PROVIDED PASSAGE:
22nd December 2017, three weeks of being in hospitals, with no clear indication of what was slowly killing me. The weight scale scared me, wouldn’t go beyond 45 kilos. Doctors tested one scary disease after another and all came back negative. Going back home, with my father supporting my weight, I had one prayer; “God Please, let me make it to 21, it’s only a week away.” Frankly I didn’t know I would come this far, at night, my father would come and call my name at random hours just to be sure I wasn’t gone, I would let out the breath I was holding the whole night, for fear of not knowing where I would wake up. The low moments were when everyone would hold me with pity in their eyes and ask me what was wrong.
29th December 2017, I came back from another routine of negative results, I was frail, my body was shaking, everything was painful. I begged to take a nap. On waking up, I heard hushed voices, my sister and her husband had planned a mini party for me. I cut that cake with so much joy because I had made it to 21. Twelve months later, by the Grace of God am turning 22. The journey has been long and shaky. I can’t remember exact dates, but whatever memories I made were worth it. I thank my family for the unending support and love. Without them, I do not know where I would be.
21 tested the strength and authenticity of most of my friendships. Shifts in dynamics and decisions I made brought some friends closer while others walked away. Which am grateful for, because, turning 22 is a year of many firsts, and it’s a journey I only want to make with real people. I am very insistent on honesty even when it hurts. Its much better than lies, because lies break trusts. If we are friends, and we can’t be honest with each other, then what good are we? When you are on a tilting stone that is likely to drop you in the ocean, or in dire need of emotional support from people, is when you’ll know if you have friends or bugs around you. Nothing sucks like being told “I really wanted to tell you, but…” by somebody you consider a friend. Real friends make it their responsibility to watch your six, be honest, and stick by you in your lowest moments. Those who are ashamed of you or lie to you are bugs that you need to pluck off.
At 21, I also realized that Spirituality is a taboo topic in this era of civilization. It takes courage to admit you are saved. People are ashamed to stand by their beliefs. We shun our beliefs to fit in, then go on our knees to repent when no one is watching. It’s a pity. I have to admit though, 21 has been a year of spiritual growth with a staggering graph which I hope to keep steady as I turn 22. Am keen on having a personal relationship with God because I have seen His faithfulness in my life. Also, being brought up in a religious home has helped shape my thoughts on religion. I can’t say I was forced into this, I have always wanted to have a spiritual purpose, well, probably 22 will give me that.
Someone asked me a very simple question that I couldn’t answer; “What is the purpose of all your hard work, what are you aiming at?” I realized I was no longer a baby and needed to start shaping my career. The fear of the unknown, makes us sit in our comfort zone, hoping that someone will spot us and take us to places we need to be. But this year I stood and fought my battles. One quote that drove me; “I don’t want to be in my 30’s searching for stability, that’s what my 20’s is for. Am trying to be 30, looking 20, thinking 50 and still keeping it 100.” Going after what I wanted used to be a challenge, but 2018 introduced me to tough women, like Ziana, who wouldn’t think twice about putting me in my place when I slacked on my responsibilities.

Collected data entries
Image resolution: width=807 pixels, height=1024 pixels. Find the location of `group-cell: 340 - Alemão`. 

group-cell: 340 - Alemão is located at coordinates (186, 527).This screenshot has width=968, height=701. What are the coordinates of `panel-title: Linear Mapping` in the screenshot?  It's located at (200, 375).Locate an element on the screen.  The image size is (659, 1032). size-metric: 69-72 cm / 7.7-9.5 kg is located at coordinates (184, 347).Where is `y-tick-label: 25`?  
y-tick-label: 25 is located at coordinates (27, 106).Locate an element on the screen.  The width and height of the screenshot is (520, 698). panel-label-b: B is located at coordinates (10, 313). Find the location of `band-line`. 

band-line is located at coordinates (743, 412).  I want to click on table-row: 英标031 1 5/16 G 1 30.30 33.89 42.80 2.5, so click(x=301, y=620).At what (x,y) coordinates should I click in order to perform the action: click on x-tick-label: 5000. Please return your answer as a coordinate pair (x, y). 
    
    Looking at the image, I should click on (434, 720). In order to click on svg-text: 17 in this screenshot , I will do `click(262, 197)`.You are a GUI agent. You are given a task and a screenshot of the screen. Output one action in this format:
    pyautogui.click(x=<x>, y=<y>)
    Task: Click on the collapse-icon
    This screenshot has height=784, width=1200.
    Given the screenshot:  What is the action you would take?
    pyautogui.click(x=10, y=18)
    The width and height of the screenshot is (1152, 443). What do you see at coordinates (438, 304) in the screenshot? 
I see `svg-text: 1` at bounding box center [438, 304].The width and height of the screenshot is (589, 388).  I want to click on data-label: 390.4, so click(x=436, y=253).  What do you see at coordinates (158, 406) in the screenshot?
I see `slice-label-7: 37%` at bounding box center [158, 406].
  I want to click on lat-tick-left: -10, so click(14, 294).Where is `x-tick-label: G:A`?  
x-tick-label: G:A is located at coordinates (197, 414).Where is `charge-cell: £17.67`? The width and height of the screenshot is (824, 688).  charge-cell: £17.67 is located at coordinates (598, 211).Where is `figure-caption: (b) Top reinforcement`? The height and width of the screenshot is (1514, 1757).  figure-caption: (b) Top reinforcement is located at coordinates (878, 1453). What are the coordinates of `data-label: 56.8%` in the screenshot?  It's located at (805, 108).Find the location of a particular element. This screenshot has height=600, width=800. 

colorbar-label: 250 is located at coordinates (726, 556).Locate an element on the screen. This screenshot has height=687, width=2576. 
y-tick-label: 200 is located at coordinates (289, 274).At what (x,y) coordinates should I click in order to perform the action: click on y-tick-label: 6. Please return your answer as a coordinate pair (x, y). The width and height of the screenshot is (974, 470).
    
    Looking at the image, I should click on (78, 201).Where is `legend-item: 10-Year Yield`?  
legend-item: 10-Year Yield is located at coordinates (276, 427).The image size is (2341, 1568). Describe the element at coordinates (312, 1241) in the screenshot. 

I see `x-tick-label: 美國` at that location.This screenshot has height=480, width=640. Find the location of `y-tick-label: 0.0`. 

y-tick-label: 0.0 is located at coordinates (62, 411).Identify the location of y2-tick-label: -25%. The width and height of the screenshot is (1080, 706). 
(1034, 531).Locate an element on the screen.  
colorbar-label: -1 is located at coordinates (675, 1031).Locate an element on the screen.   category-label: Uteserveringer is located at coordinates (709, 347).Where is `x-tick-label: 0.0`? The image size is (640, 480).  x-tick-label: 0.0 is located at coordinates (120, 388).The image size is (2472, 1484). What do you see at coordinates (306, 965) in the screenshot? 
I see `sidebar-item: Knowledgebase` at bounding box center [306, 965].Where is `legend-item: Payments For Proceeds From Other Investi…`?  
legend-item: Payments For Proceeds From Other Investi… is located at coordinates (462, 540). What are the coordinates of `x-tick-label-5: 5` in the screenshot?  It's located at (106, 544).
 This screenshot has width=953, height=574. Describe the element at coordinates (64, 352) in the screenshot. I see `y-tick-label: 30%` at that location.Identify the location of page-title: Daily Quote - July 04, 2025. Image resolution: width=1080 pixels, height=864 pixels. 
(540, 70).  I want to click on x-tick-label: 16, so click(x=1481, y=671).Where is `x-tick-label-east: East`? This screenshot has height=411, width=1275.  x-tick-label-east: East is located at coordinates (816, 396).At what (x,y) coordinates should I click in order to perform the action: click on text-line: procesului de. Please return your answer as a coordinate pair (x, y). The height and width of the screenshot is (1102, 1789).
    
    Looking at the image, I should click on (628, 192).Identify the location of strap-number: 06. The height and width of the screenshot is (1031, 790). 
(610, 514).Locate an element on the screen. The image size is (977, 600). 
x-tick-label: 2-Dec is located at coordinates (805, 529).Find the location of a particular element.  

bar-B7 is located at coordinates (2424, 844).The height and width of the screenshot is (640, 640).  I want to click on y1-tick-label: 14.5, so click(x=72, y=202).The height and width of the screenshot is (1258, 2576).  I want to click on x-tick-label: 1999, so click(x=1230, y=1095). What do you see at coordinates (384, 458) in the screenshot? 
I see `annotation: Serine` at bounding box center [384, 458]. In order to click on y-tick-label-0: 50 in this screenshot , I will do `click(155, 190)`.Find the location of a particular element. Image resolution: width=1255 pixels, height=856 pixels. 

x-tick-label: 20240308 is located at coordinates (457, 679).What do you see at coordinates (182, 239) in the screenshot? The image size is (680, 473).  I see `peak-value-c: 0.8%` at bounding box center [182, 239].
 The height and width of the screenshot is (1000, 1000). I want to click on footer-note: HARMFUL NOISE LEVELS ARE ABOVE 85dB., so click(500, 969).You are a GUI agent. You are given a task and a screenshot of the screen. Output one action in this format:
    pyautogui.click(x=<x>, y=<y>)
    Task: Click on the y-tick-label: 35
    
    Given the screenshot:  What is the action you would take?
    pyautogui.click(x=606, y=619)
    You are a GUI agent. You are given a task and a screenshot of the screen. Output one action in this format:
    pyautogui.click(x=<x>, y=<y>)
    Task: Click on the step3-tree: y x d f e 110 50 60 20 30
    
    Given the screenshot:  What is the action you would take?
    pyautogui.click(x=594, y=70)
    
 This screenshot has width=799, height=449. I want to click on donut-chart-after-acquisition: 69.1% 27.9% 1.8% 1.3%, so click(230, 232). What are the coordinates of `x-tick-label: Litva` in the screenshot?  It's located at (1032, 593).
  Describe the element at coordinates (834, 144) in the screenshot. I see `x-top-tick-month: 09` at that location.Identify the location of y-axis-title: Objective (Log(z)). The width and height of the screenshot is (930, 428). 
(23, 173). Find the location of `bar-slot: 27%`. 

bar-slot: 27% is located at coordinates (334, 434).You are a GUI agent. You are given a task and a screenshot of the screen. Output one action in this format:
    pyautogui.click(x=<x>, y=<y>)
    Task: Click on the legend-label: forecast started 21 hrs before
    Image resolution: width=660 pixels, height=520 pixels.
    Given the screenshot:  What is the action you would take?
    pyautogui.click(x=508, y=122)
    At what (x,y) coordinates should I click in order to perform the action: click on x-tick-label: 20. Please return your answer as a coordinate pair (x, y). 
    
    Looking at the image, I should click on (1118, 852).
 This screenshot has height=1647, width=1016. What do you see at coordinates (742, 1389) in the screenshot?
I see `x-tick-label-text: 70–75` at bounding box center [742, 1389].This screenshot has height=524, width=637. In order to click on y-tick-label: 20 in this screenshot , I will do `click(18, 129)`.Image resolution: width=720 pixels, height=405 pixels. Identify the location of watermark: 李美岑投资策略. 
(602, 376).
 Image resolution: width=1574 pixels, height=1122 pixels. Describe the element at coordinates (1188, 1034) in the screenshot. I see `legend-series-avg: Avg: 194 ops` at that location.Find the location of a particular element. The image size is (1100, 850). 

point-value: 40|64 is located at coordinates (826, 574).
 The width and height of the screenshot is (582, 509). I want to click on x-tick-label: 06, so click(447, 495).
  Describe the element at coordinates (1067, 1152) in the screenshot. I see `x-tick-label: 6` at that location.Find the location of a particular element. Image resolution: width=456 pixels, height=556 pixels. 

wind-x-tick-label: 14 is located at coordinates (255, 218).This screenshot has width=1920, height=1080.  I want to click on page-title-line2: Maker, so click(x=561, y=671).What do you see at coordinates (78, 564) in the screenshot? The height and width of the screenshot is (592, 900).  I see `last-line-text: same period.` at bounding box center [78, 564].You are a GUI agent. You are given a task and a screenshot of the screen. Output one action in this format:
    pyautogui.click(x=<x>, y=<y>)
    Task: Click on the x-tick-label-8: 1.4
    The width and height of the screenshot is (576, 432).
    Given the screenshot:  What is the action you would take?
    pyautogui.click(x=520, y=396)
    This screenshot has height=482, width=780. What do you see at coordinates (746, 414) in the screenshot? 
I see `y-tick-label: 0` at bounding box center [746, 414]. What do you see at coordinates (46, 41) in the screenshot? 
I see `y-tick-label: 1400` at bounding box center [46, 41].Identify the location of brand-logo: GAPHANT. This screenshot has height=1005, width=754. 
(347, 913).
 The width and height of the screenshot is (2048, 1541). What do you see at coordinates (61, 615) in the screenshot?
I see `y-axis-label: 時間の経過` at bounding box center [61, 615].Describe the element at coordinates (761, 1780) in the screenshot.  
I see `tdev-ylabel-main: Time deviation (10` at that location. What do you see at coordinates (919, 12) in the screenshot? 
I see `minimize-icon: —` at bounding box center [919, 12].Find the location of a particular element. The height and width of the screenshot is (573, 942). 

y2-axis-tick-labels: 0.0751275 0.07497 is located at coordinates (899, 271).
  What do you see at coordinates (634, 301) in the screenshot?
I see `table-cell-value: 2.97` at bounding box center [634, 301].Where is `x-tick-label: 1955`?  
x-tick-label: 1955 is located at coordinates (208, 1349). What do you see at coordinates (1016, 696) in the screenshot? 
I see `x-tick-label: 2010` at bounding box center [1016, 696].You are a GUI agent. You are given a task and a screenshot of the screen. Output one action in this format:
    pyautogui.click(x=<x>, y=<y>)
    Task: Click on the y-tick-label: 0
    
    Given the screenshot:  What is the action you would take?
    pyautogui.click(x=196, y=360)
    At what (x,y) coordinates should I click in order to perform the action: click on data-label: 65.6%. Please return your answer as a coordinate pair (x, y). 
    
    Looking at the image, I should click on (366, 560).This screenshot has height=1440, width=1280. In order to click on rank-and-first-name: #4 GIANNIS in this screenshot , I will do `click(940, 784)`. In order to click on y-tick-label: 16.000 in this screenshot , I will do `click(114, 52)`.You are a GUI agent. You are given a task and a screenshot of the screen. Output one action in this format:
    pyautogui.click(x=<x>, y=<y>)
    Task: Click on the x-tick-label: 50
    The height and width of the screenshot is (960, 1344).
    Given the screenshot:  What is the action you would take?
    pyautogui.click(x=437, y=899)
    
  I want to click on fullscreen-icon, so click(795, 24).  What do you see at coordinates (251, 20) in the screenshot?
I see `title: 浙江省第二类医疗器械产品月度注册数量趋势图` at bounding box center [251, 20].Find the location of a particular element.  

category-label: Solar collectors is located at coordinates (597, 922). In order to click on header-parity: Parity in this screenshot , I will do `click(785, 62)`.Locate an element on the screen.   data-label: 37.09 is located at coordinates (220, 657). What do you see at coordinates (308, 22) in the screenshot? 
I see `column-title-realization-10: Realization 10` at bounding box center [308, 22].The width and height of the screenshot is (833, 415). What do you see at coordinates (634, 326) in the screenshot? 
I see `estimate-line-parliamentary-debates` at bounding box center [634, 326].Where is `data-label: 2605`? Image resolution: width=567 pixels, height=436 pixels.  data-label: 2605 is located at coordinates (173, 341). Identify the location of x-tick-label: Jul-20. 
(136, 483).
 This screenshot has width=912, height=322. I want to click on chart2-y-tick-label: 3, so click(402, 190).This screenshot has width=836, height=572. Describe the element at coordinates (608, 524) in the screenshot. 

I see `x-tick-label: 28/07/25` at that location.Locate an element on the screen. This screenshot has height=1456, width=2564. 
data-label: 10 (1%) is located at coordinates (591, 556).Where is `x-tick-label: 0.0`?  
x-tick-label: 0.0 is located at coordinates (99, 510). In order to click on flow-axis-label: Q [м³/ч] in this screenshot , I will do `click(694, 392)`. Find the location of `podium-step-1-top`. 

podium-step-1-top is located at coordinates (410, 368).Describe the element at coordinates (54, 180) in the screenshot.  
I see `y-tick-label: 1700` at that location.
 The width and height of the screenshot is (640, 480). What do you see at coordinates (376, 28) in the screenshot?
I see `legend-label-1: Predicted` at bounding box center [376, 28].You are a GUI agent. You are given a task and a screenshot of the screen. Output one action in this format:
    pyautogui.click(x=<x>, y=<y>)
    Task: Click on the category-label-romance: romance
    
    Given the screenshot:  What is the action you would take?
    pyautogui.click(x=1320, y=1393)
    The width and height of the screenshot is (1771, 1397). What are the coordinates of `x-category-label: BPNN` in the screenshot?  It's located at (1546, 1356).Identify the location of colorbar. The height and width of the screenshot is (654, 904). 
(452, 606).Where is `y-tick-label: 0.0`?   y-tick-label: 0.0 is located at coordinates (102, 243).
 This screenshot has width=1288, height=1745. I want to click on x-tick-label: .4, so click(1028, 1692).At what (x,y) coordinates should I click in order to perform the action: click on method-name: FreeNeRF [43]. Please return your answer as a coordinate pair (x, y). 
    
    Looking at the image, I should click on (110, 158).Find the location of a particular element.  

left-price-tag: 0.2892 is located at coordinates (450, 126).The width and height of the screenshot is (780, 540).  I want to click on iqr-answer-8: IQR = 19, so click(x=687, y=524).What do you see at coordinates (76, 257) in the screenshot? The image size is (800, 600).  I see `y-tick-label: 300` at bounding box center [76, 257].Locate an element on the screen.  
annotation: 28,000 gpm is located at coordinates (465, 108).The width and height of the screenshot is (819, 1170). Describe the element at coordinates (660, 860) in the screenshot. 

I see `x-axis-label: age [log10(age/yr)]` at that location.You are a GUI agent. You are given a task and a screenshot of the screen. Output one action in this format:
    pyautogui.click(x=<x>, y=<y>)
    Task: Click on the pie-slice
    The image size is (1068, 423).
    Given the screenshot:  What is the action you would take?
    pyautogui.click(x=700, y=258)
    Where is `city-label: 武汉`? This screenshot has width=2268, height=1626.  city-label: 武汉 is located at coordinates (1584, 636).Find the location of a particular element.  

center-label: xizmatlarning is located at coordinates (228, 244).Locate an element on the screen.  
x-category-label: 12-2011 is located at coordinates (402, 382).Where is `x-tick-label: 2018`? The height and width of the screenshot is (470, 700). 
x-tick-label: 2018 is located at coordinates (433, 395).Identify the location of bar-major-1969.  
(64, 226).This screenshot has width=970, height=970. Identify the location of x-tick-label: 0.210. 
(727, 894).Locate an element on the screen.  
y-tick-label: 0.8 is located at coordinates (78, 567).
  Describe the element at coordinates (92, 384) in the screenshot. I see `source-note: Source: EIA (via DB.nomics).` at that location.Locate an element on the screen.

EXERCISE DESCRIPTION:
Write out the essay on turning 22 word for word, beginning at the words "29th December 2017, I" and stopping after "I would be.".

WRITTEN RESPONSE:
29th December 2017, I came back from another routine of negative results, I was frail, my body was shaking, everything was painful. I begged to take a nap. On waking up, I heard hushed voices, my sister and her husband had planned a mini party for me. I cut that cake with so much joy because I had made it to 21. Twelve months later, by the Grace of God am turning 22. The journey has been long and shaky. I can’t remember exact dates, but whatever memories I made were worth it. I thank my family for the unending support and love. Without them, I do not know where I would be.